El sida acampa en Guatemala. Soitu.es

"La esperanza de vida de las personas que ejercen la prostitución no supera, hoy por hoy, los 35 años. Mi lucha es una pelea por la supervivencia".

"Si ingreso de nuevo en la cárcel, no saldré con vida". Lo dice desde la experiencia. En 1993 fue detenida durante una redada policial. En la cárcel del barrio 18 fue violada en el patio del sector dos por cerca de 40 reclusos. "Todavía hoy no lo he podido olvidar". Acude a las drogas y al alcohol para encontrar algún motivo por el que seguir levantándose de la cama cada mañana. El sida ha encontrado en estas minorías un aliado.
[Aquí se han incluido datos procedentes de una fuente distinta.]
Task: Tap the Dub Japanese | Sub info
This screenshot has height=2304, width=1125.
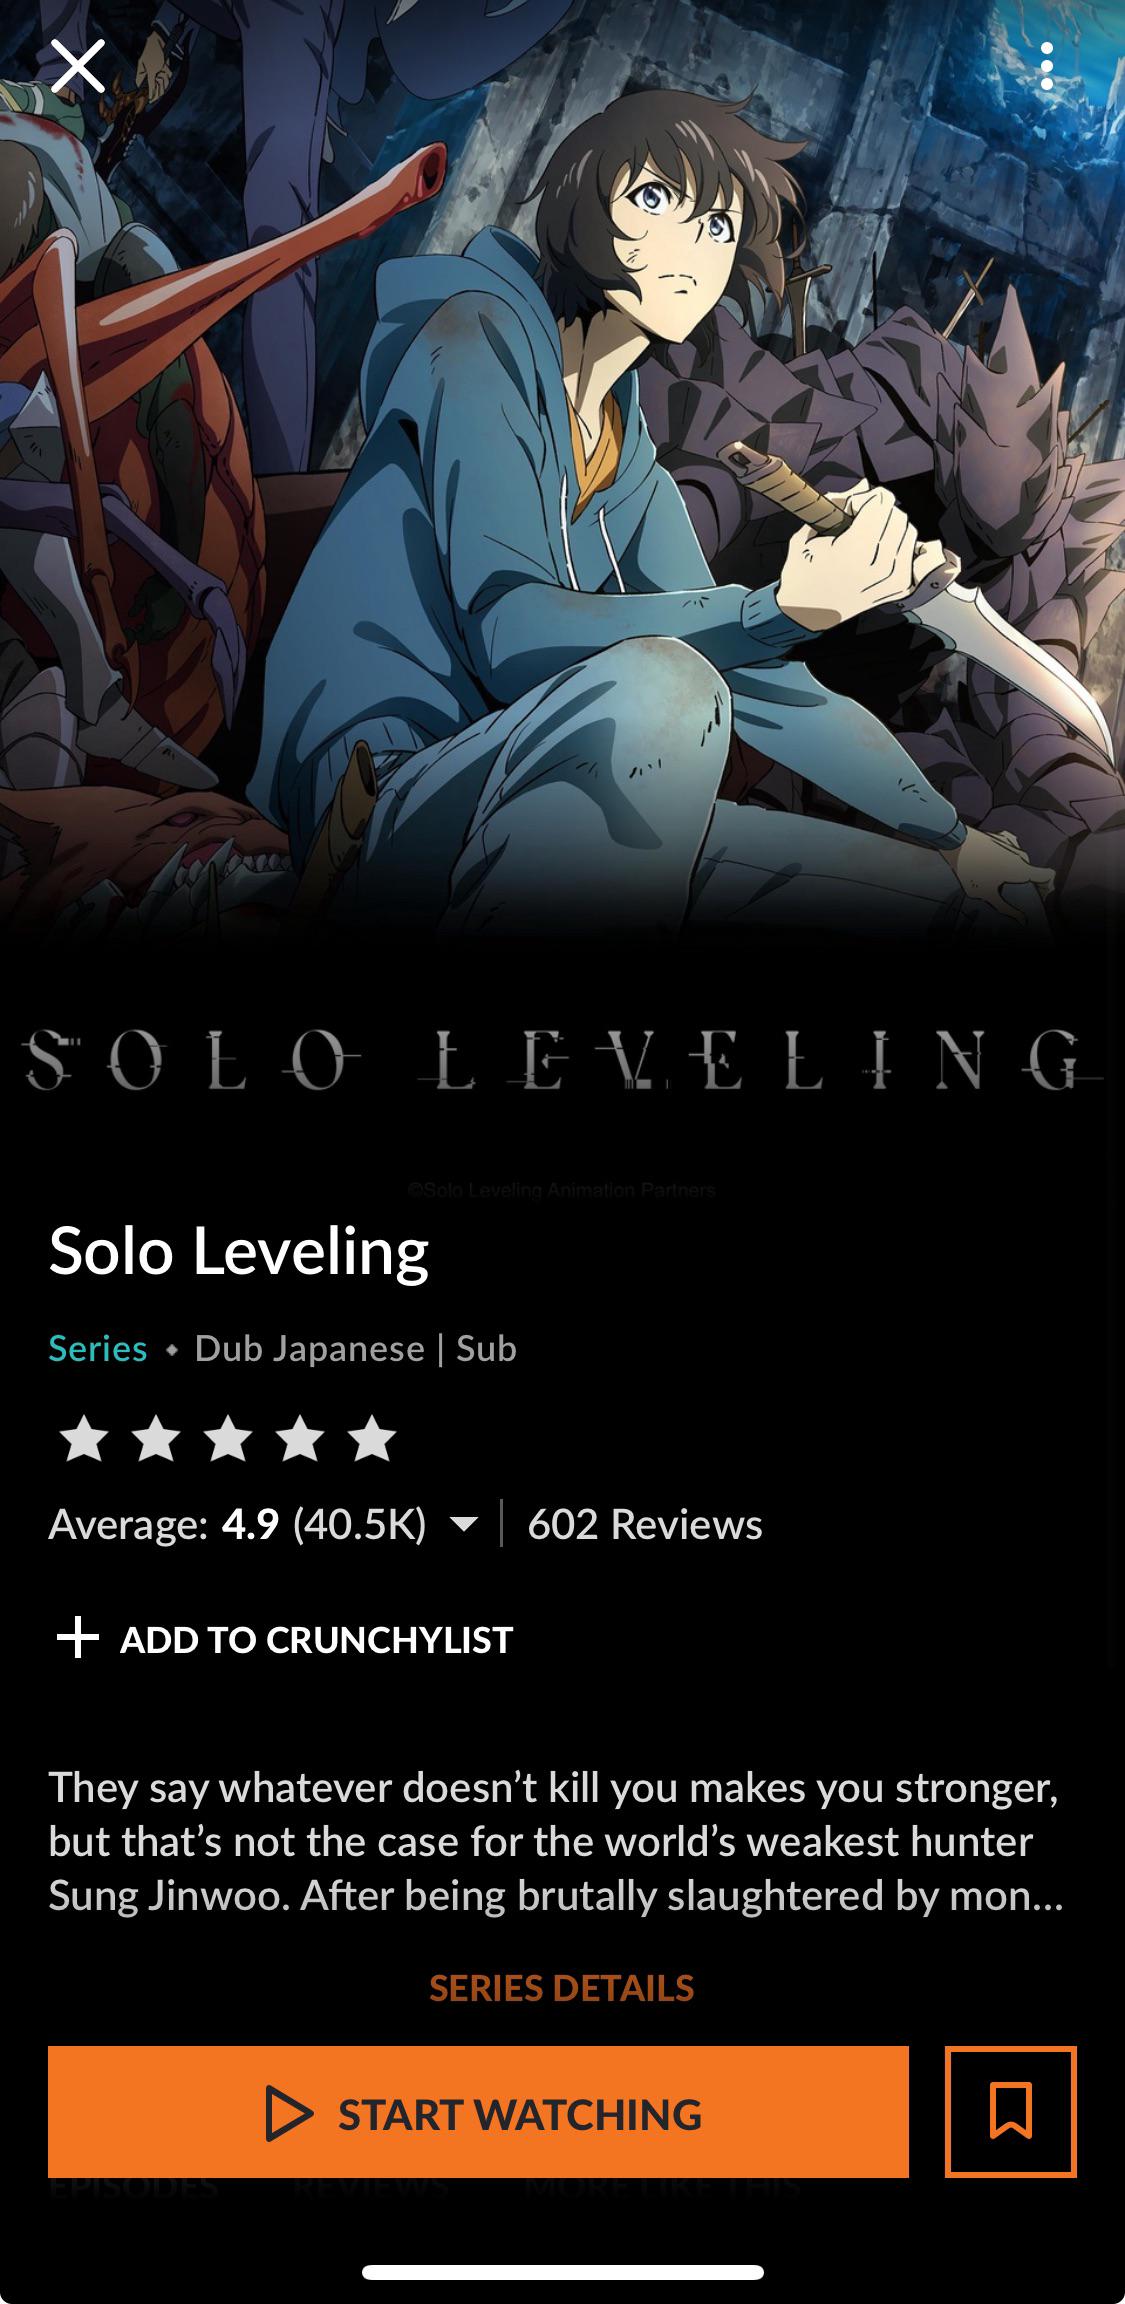Action: click(356, 1349)
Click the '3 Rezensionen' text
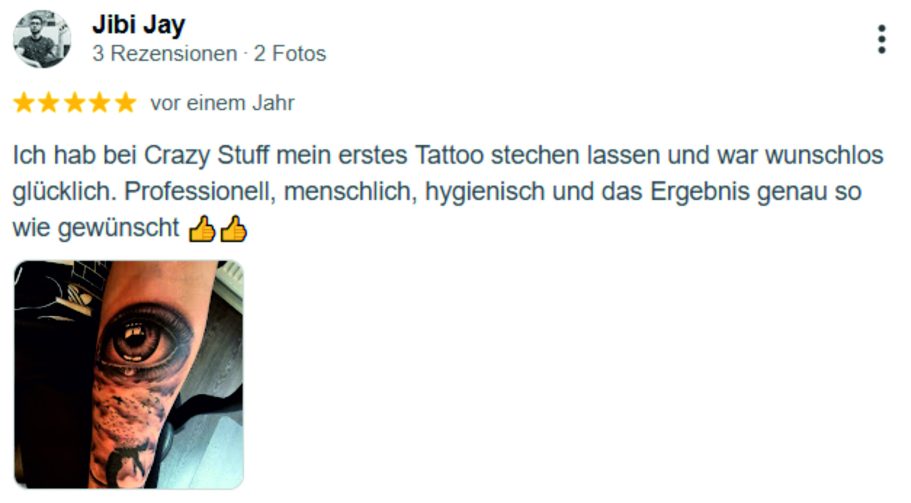The image size is (911, 503). pos(164,53)
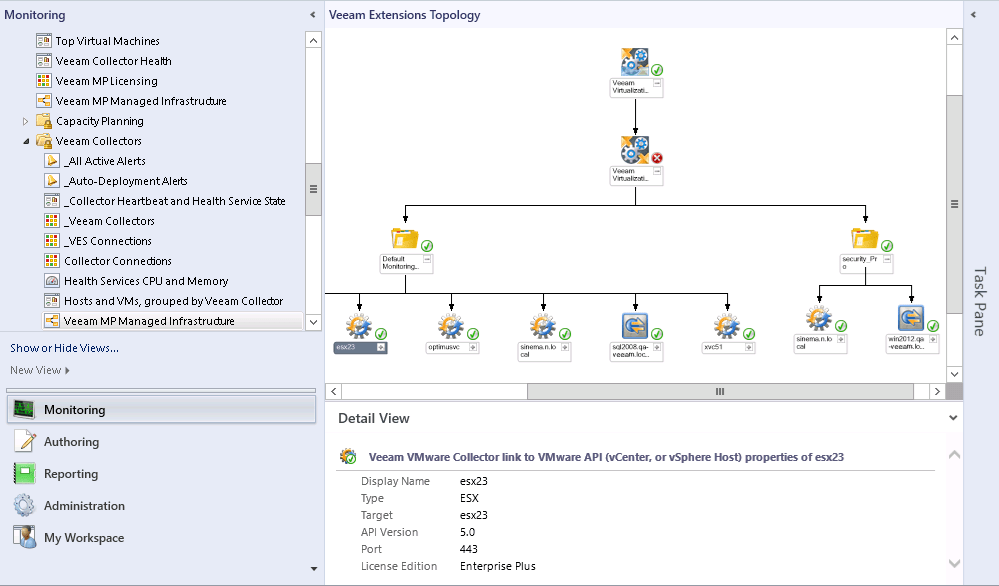Select the sql2008.qa-veeam database collector node
Viewport: 999px width, 586px height.
click(635, 325)
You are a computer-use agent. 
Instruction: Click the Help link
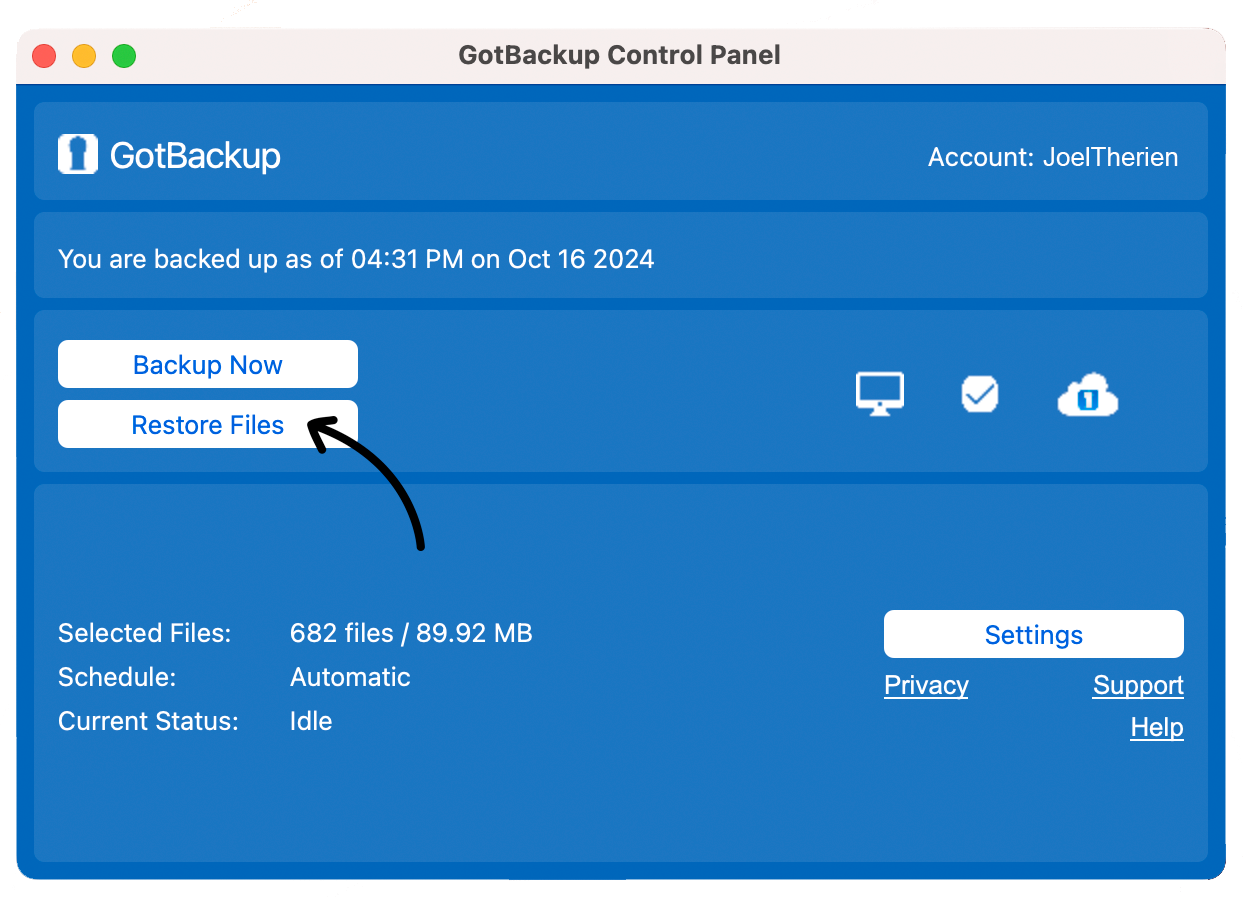point(1157,727)
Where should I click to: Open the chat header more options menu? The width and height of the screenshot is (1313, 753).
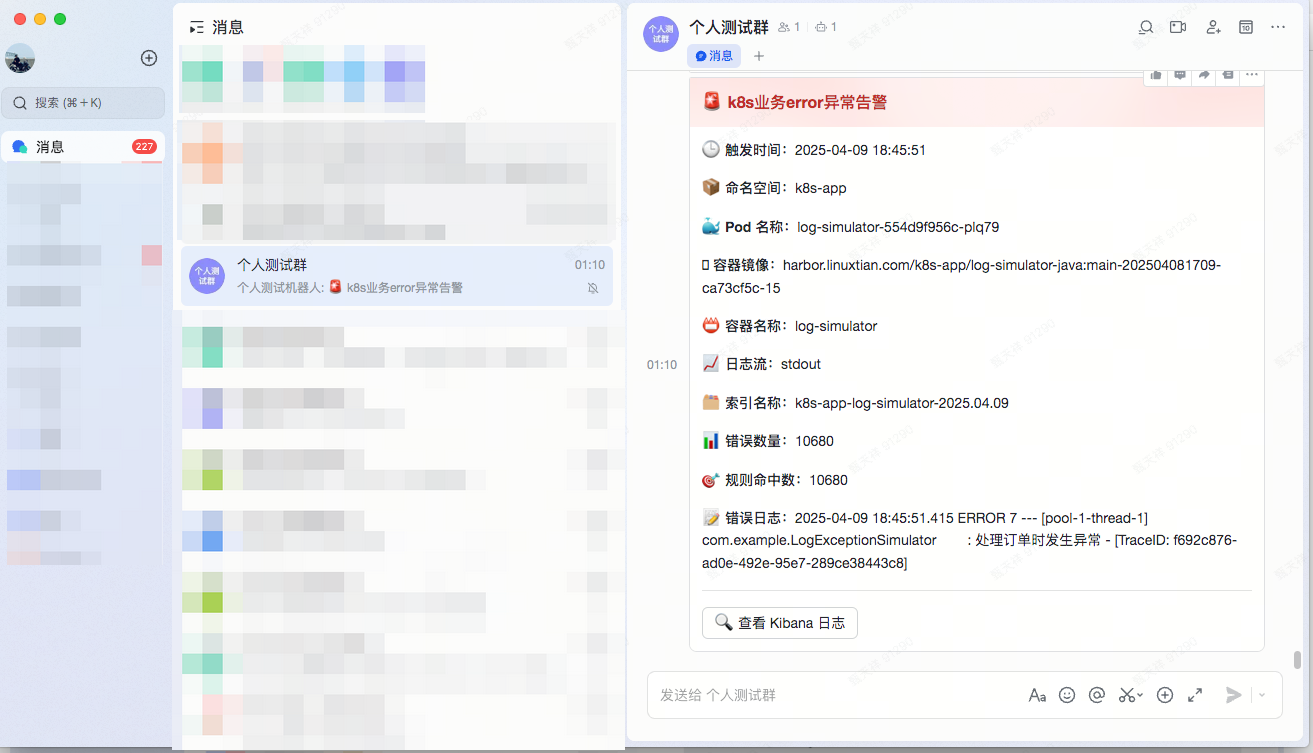1278,27
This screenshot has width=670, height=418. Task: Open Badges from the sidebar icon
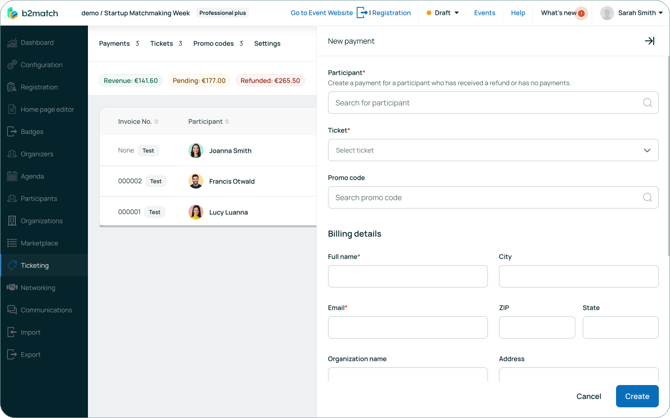tap(12, 132)
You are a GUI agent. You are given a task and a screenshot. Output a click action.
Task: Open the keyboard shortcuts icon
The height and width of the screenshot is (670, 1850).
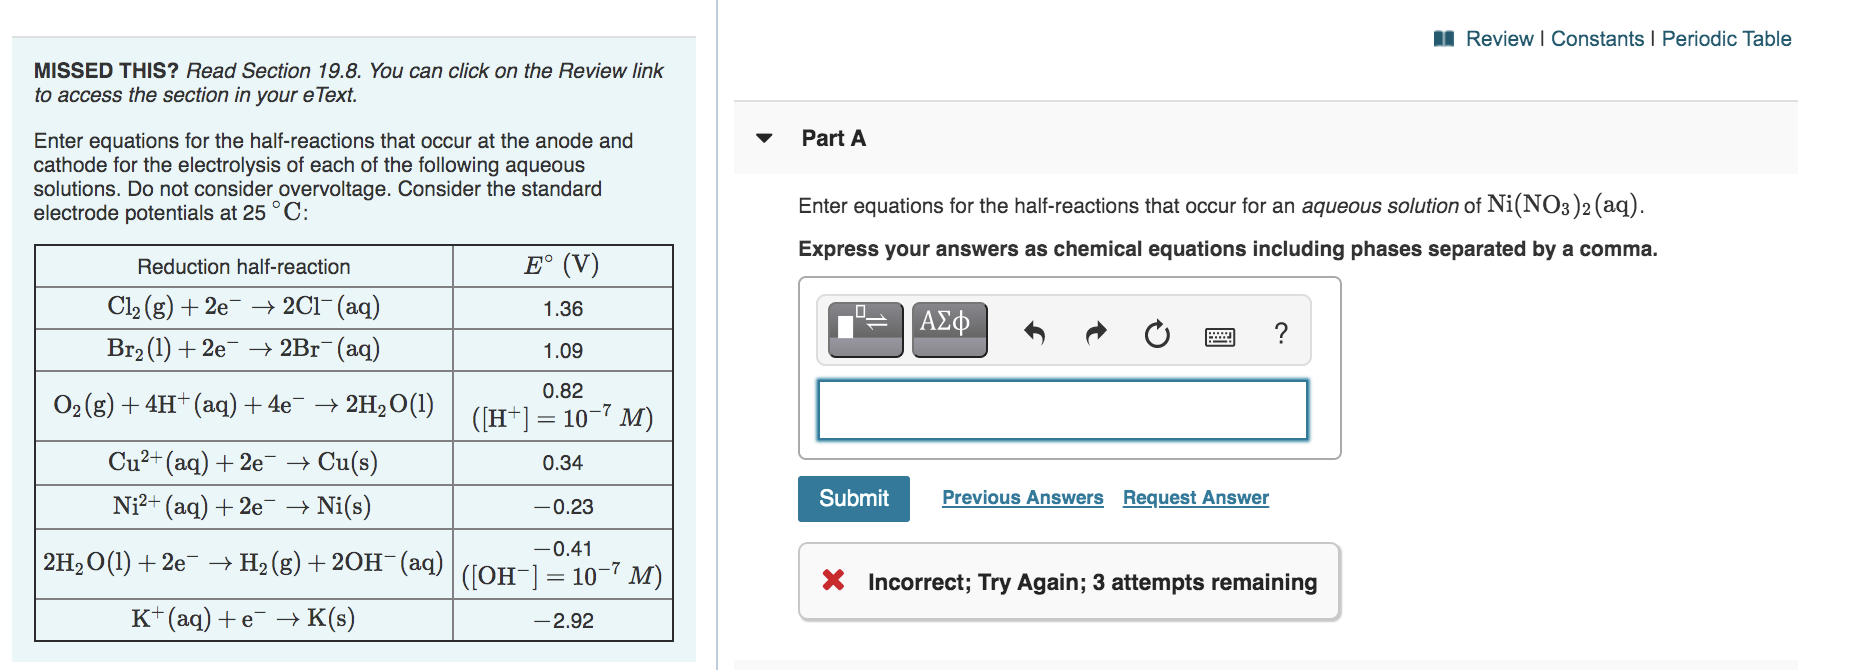coord(1219,334)
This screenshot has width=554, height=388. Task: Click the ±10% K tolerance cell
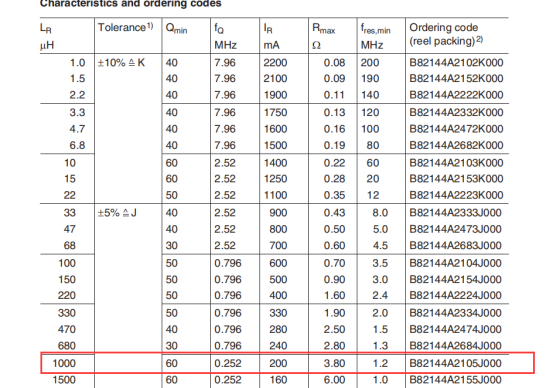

Ellas "nada pueden hacer": el Gobierno las ignora, la calle las persigue, los guardias de seguridad privada les disparan y sus clientes las usan como pura mercancía. "Sabemos que si usamos protección en las relaciones con nuestros clientes no querrán contratarnos. Y en la calle hay mucha competencia, lo mejor es cruzar los dedos y pensar que mañana será otro día", cuenta Johana mientras el virus se expande en silencio.

"En la calle sigue siendo un tema tabú, nadie quiere hacerse las pruebas ni medicarse. Prefieren desconocer su situación", remarca Johana, consciente del efecto multiplicador al ser el 95% de los contagios por vía sexual.

Para las entidades sociales la formación supone el mejor antídoto contra el sida. Una formación que les ayude a salir de la pobreza, a desarrollar hábitos de higiene y que les facilite la información necesaria para prevenir el contagio. La población más vulnerable continúa en las zonas rurales ajenas a los servicios sanitarios. Una situación que ha llevado a muchos a probar suerte en los Estados Unidos y que, lejos de conseguir su objetivo, han regresado a sus casas endeudados y portando el VIH. Así le ocurrió a la primera persona a la que se le diagnosticó la enfermedad en 1984. Desde entonces, el sida no ha hecho más que extenderse por el país a un ritmo rápido y silencioso.